I can summarize the way the movie industry deals with copyright violations today in a single phrase: "Put as many barriers as possible while we try to make money". There. This is based on a surprisingly simple fact: as a film gets older, its contribution to the cash flow gets smaller. This is not always so, especially with classics, but it works as a rule of thumb. The movie industry doesn't care for old flicks, because its main source of income is movies that have been out for less than a year. So, instead of fighting copyright infringements just for the sake of it, it's trying to delay the inevitable. Because, no matter how many times slashdotters say it, they *get it*. They aren't dinosaurs, and know this is fighting a losing battle: pirates are going to evaporate that income no matter what. What's important is to make it as hard as possible for pirates to do their thing, because profit is on that difference. They do what they can to close sites not because of an Orwellian notion of content, but because they want to profit as quickly as they can before piracy kicks them out of the equation. They put DRM schemes like AACS because they can remove pirate traitors from the system and continue publishing protected works in an easy way. The thing is, in this state of mind, there's no barrier ugly enough to be discarded, no action deemed too harsh, irrational or immoral. They are just deterrents that keep the money coming in, "the right thing to do" has nothing to do with it.

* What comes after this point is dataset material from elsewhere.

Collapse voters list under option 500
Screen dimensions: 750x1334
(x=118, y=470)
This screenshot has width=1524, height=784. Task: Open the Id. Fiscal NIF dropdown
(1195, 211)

Here we are today, with the MPAA demanding batshit crazy laws and criminalizing everyone, and crazy people arguing that copyright should be abolished and institute a model in which artists live on donations because they shouldn't profit from their works' massive and instantaneous distribution. How do we get out of this crazy circle? To be honest, I don't know. I'd argue that returning to the 20-years rule of copyright, eliminating DRM, and turning infringement into a summary offense would help a lot, in part because it would change the attitude of all the parties. Something that would really help is truly payable fines (e.g. the total cost plus 25%, and you get to keep that copy) instead of suing for millions in damages: if paying is fast, cheap and convenient, suddenly it's much more enforceable. The producers can expect to receive money from both infringers and buyers, illegal distributors get penalized but not so heavily that they must go too underground, and users aren't guilty by default (the case with DRM). Even more, these changes would make illegal distributors a more interesting target than users. The only problem is how to find out about infringement. TPB would, in its current format, have some responsibility in this offense, but because it can produce a list of offenders, it can pay for their copies or direct the MPAA to them so it can still collect a few fines. As you can see, it's not polished enough
I don't know, maybe I'm hallucinating, but reality is too crazy as it is. Everyone "gets it", and that's making the problem bigger.